**Work task**: Starting at the line that contains "Image resolution: width=575" in the listing below, write out every line word for word until you have written the line that contains "Given: Switch to the 月別 tab".
====== Material shown
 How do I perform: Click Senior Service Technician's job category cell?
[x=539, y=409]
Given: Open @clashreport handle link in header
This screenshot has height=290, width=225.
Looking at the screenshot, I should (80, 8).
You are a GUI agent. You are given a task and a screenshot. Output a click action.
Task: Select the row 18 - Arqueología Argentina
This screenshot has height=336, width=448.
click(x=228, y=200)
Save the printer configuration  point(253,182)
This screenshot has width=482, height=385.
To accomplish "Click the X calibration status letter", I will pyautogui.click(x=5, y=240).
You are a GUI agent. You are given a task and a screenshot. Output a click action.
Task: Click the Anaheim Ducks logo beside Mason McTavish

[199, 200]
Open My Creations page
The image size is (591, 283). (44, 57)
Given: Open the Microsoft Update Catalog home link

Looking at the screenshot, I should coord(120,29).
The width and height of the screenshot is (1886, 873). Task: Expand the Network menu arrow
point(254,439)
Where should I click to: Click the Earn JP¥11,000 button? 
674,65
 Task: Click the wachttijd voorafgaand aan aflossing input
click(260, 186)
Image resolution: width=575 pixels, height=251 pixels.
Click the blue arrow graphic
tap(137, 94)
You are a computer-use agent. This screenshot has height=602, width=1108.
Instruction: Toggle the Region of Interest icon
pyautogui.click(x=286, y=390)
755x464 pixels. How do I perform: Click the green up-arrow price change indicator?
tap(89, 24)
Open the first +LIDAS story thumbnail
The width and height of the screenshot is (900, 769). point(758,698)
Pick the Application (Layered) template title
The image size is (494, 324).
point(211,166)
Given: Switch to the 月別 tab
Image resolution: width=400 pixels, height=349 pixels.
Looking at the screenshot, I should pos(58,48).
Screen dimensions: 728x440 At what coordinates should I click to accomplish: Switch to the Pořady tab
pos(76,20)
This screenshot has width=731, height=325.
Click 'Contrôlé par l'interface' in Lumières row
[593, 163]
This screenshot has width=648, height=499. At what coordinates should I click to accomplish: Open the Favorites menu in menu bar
============
**Result of the task**:
Image resolution: width=575 pixels, height=251 pixels.
Click the blue arrow graphic
tap(137, 94)
You are a computer-use agent. This screenshot has height=602, width=1108.
Instruction: Toggle the Region of Interest icon
pyautogui.click(x=286, y=390)
755x464 pixels. How do I perform: Click the green up-arrow price change indicator?
tap(89, 24)
Open the first +LIDAS story thumbnail
The width and height of the screenshot is (900, 769). point(758,698)
Pick the Application (Layered) template title
The image size is (494, 324).
point(211,166)
Given: Switch to the 月別 tab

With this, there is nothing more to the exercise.